_What this exercise asks_
- 1) In the discussion of gaming addiction below, which activities other than video games or playing games does the text name? List them all.
- 2) Pick up the discussion of gaming addiction below where it stops.

_Page text_
>>>

I absolutely think it's a double standard, where only activities perceived as morally bad (video games, but not reading books, for example) get labeled like this.

1 comments

You was addicted if those things negatively affected your life by those standards. I dunno why that would be controversial or argument against this diagnosis. If you seen negative impact on your life and could not stop despite trying, there is zero controversy.

Just about only difference is that such addiction on books happens less often to neurotypical people. And since you was negatively affected by pretty much everything that went around, it seems to be of personality prone to addiction thing.

That being said, playing games is not labeled anything. As the material itself says, only minority of players are diagnozable as majority of players dont have those symptoms.

> I dunno why that would be controversial or argument against this diagnosis

Because I don't think it's a meaningful diagnosis or disorder, and that it is inherently a puritanical value judgement. How many people have their lives negatively affected by working excessive hours, by focusing on sports instead of academics, or any number of other things that will never get their own label?

<<<

_Provided material_
>>>

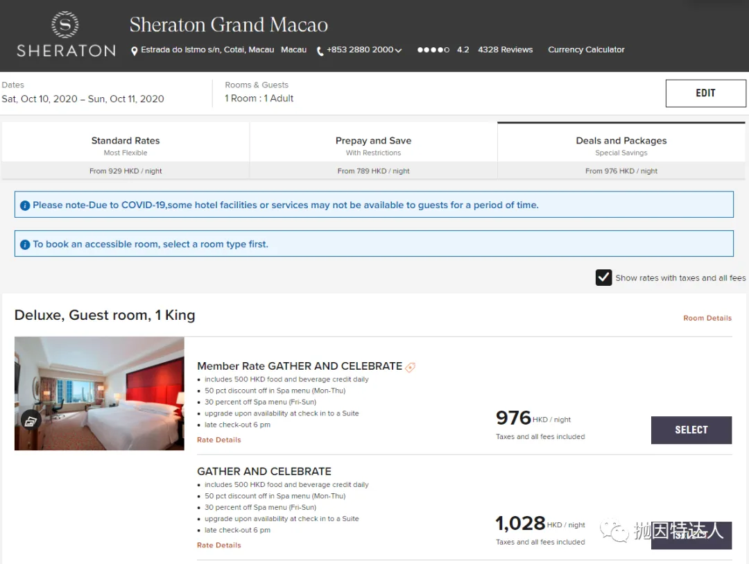Image resolution: width=749 pixels, height=564 pixels.
Task: Select the 976 HKD member rate
Action: [x=691, y=430]

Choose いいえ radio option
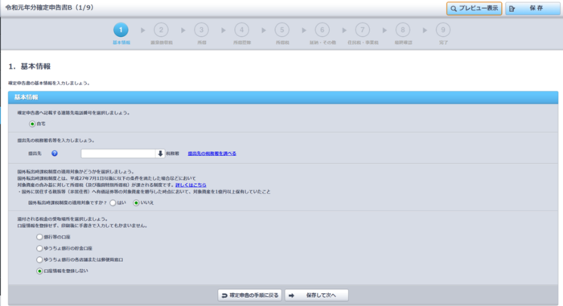[x=136, y=203]
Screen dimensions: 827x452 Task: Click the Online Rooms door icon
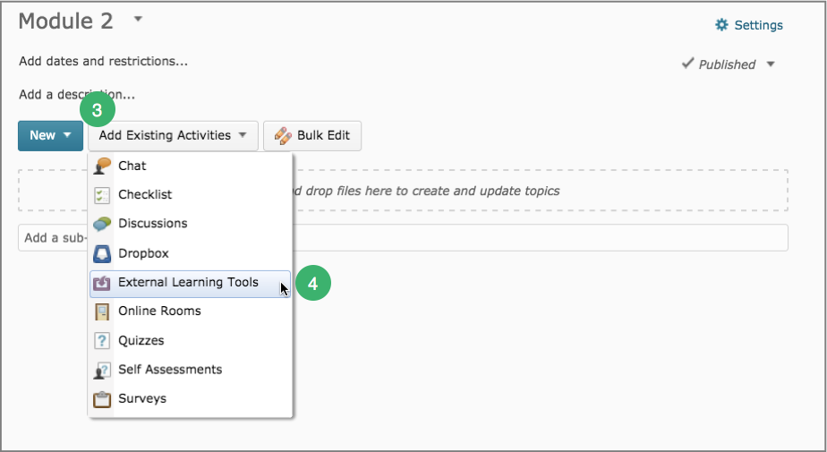(102, 311)
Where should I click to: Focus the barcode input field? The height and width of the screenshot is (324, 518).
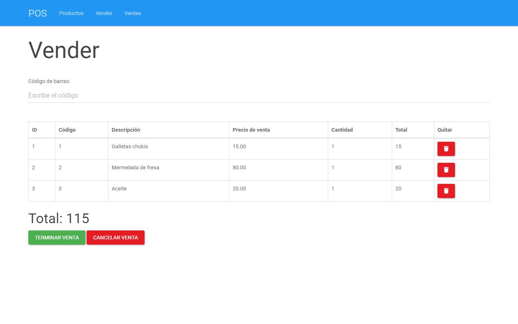pyautogui.click(x=259, y=96)
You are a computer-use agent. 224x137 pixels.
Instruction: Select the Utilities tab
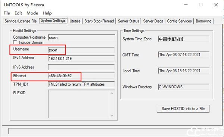pyautogui.click(x=75, y=21)
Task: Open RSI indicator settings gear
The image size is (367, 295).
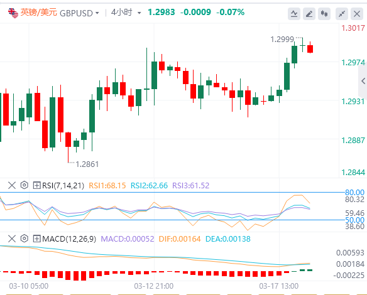Action: (24, 185)
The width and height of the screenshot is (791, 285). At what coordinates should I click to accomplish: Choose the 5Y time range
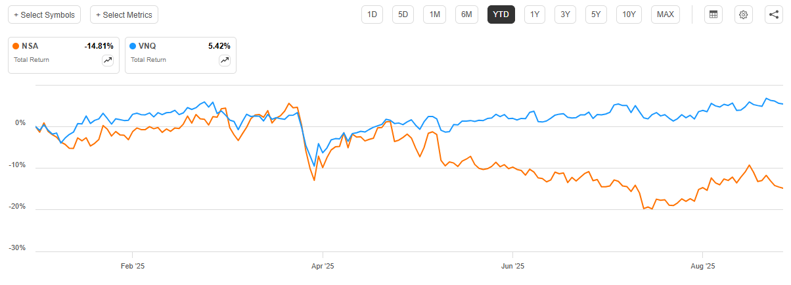click(596, 14)
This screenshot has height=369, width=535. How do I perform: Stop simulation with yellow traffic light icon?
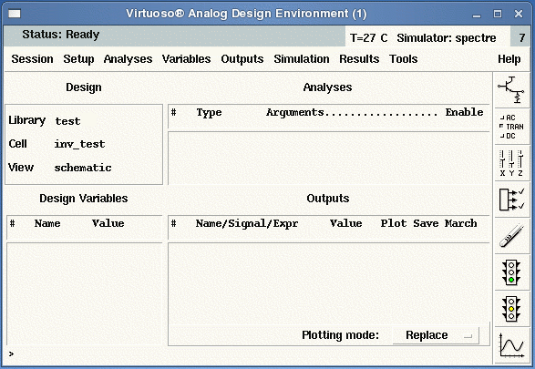511,309
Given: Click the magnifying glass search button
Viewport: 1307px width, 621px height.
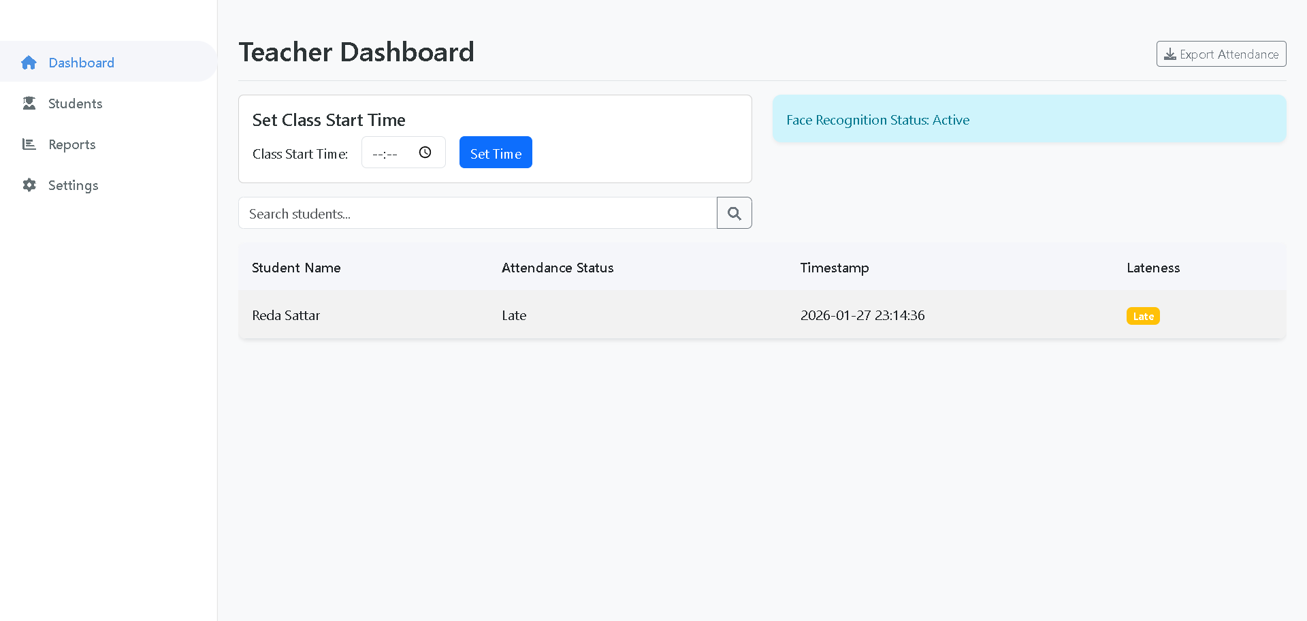Looking at the screenshot, I should point(734,213).
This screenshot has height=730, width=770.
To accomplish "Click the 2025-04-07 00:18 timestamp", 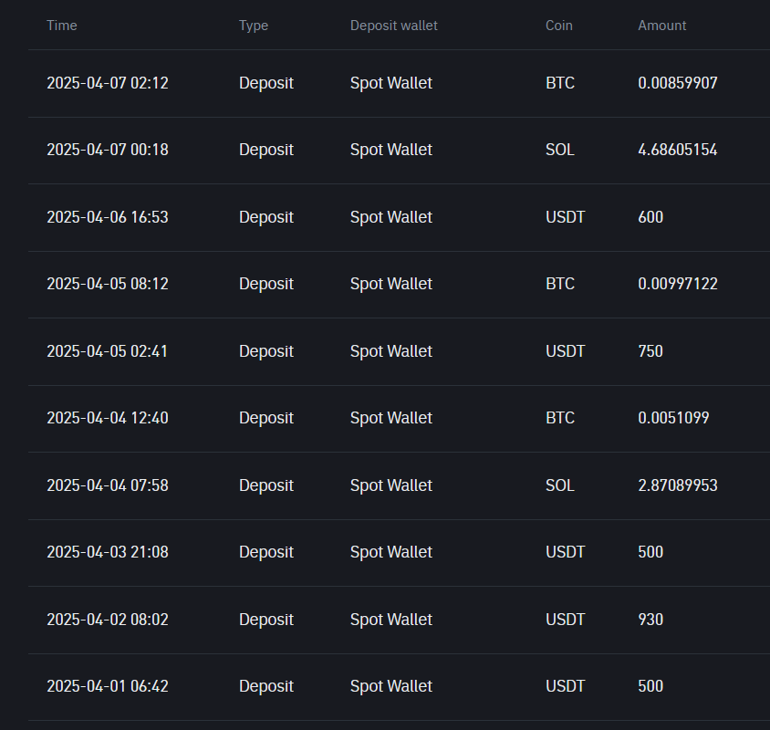I will tap(108, 150).
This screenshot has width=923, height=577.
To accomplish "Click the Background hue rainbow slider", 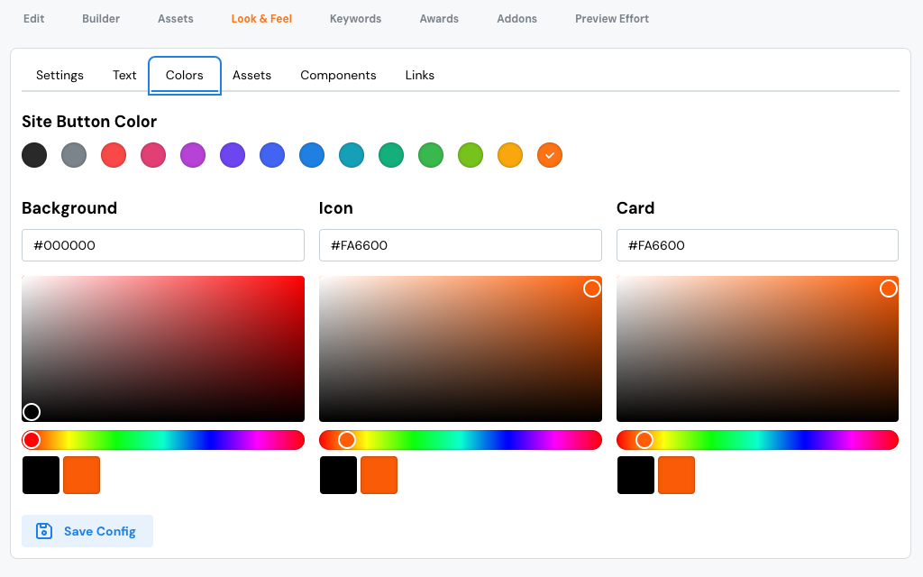I will [163, 440].
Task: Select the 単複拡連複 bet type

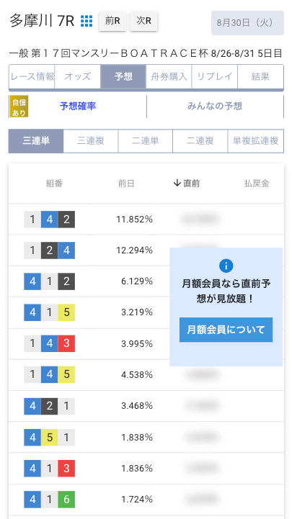Action: click(255, 141)
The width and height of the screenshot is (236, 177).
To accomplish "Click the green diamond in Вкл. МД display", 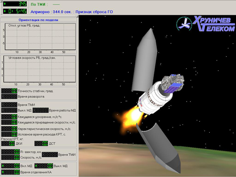I will [x=3, y=166].
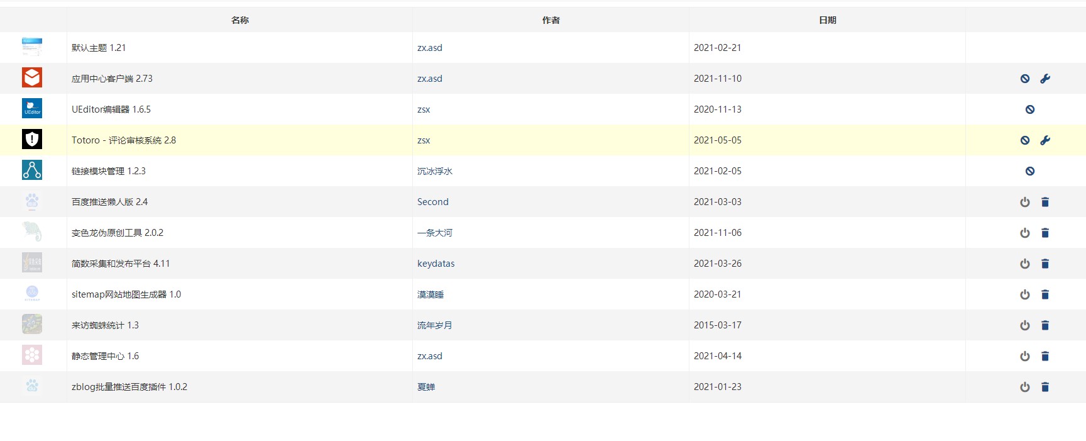Visit author keydatas profile link
Screen dimensions: 1086x441
436,264
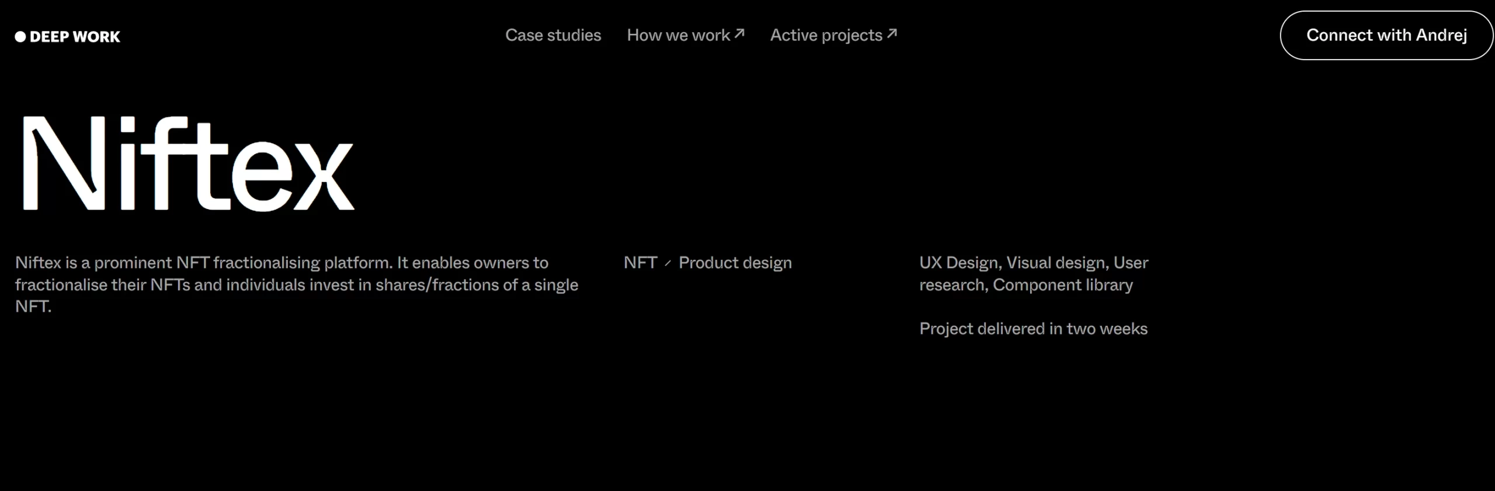Open the Case studies menu item
This screenshot has height=491, width=1495.
(x=552, y=35)
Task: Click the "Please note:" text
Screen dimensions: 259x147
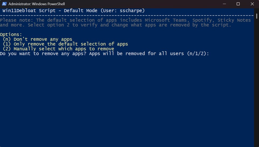Action: (x=17, y=20)
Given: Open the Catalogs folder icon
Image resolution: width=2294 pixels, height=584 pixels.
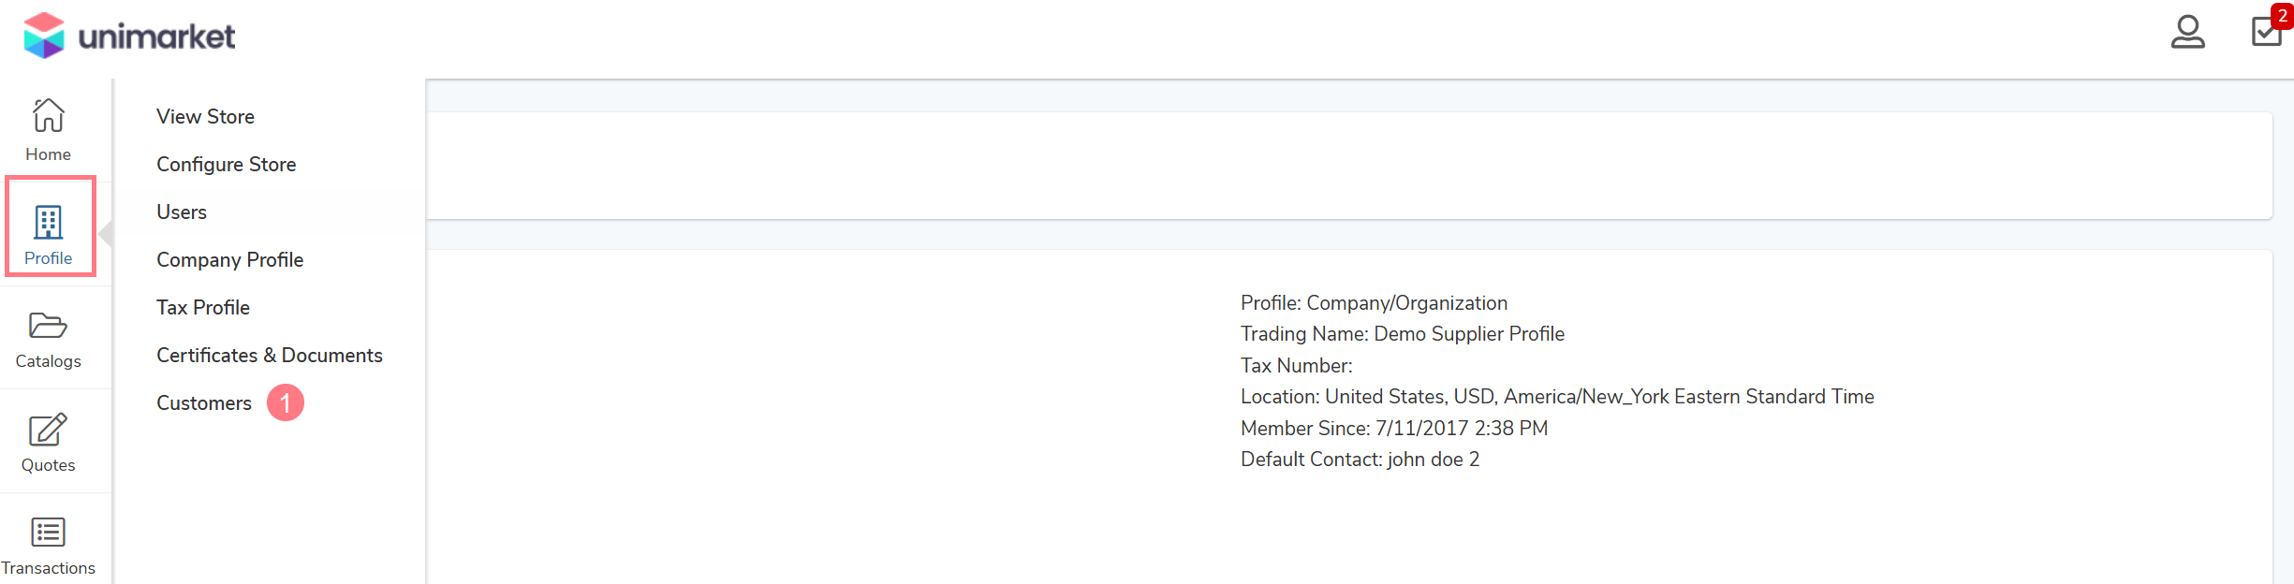Looking at the screenshot, I should pyautogui.click(x=48, y=325).
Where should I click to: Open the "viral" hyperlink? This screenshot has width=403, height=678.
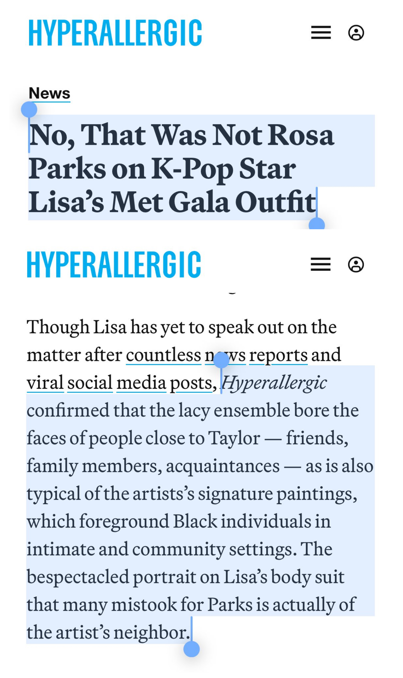click(45, 383)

<<<

_Answer list_
- 1)
- Reading books
- Working excessive hours
- Focusing on sports instead of academics

- 2)
"Disorder" is not value judgement. It is more about whether you can describe common symptoms and eventually steps to help (if possible).

The things you mention have derogative terms in culture. And focusing on sport instead of academic is not nearly at level of symptoms described here.

Frabkly, the discussion whether x is meaningful diagnoses makes sense only if you bother to read actual diagnosis - and surrounding text to see whether there are similar diagnoses nearby.

Almost any fairly common obsession has a related derogatory term in standard lexicon, i.e. "workaholic", "meathead"/"jock" etc.